PROVIDED TEXT:
-.-.-

Dear William O'Connor

I like the big letter of May 25 the more I have read it—I think it will never die—I am glad the Rev Mr Chadwick2 appears with his Tribune letter to you to-day (as enclosed) for the fine chance it affords to ventilate the real account & true inwardness of that Emerson talk on the Common in 1860—& I at once send you the best synopsis of it I can recall—quite certainly the same in amount as I told you while it was fresh in my memory—the which with hasty scribblings on my relations with Emerson—I hope (working in as from yourself) you will incorporate in your answer to Tribune—

Walt Whitman

for head

? What were Emersons​ relations to Walt Whitman?

(for quoting entire in your letter if you think proper)

-.-.-

DATASET CONTENT:
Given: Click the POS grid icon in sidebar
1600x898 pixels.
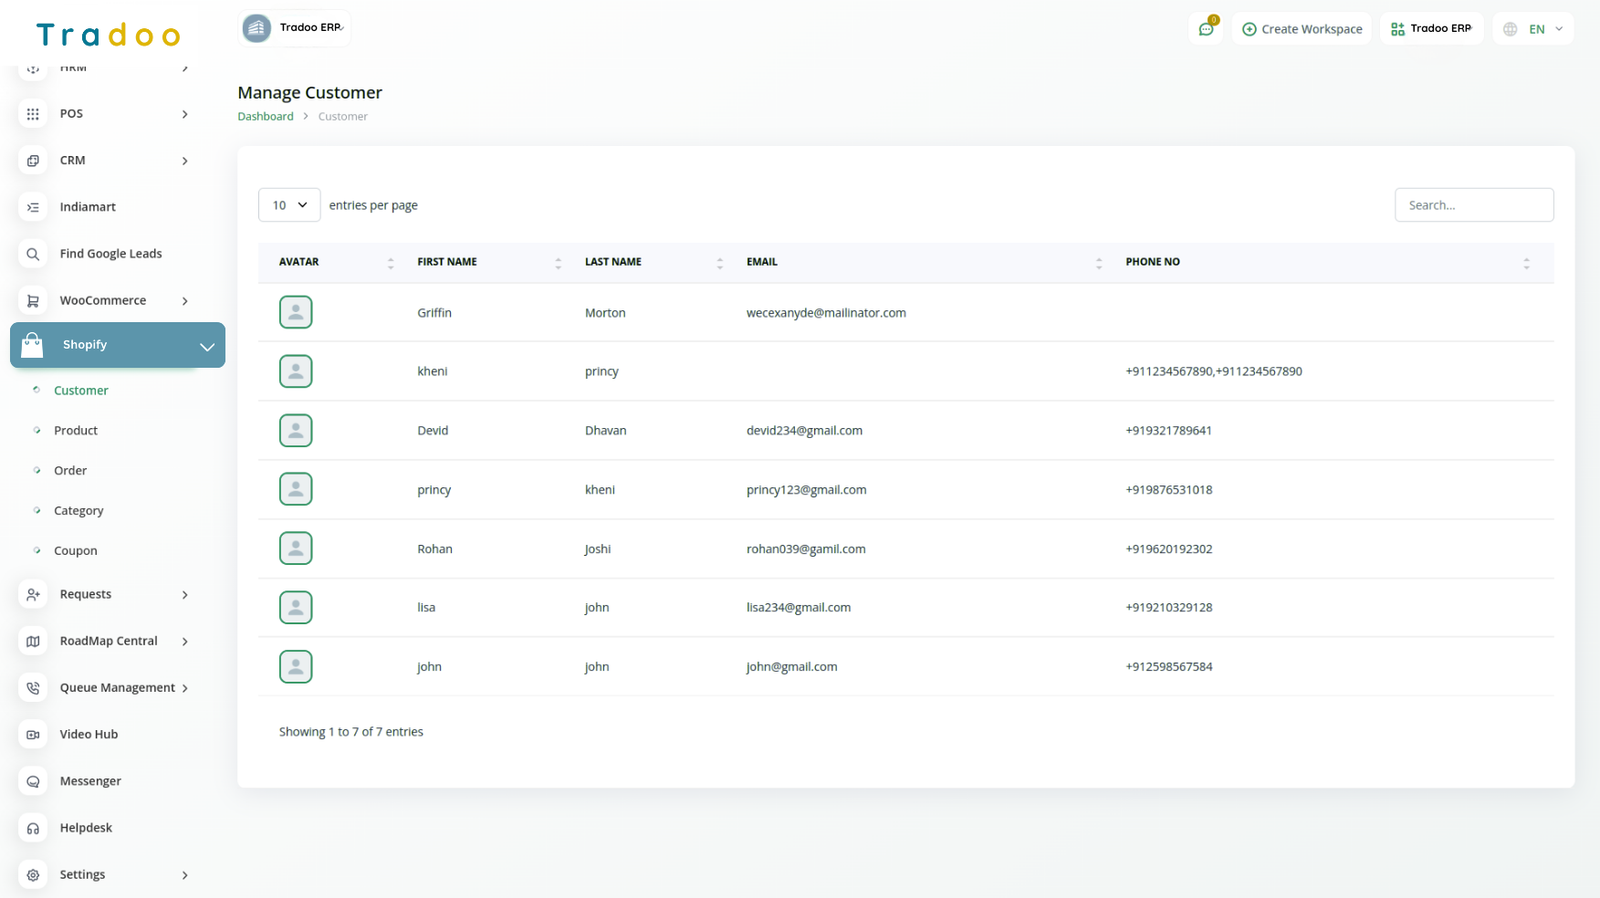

-.-.-

EXERCISE 1: Please list every person named in the letter to William O'Connor.
EXERCISE 2: Write the next part of the letter to William O'Connor, picking up after its final line.

RESULT 1: William O'Connor, the Rev Mr Chadwick, Emerson, Walt Whitman

RESULT 2:
"What made, and ever makes the argument of Emerson, in that walk on the Common, so dear and holy to me, was the personal affectionateness of it, as of an elderly brother to a younger. It was a vehement, even passionate well-wishing, which I felt then and feel to this hour the gratitude and reverence of my life could never repay. Although perfect from an intellectual and conventional point of view, it did not advance any thing I had not already considered. And my arriere and citadel positions—such as I have indicated in my June North American Review memorandum3—were not only not attacked, they were not even alluded to.

While I am on the subject, let me tell you I am sure the same process went on with Emerson, in this particular (it was not needed any where else) that goes on with many other of my readers. Certain am I that he too finally came to clearly feel that the "Children of Adam" pieces were inevitable and consistent—and in that sense, at least, proper—parts of the book. He was not the man to retract any utterance: whatever it had been, it had expressed the truth of the period.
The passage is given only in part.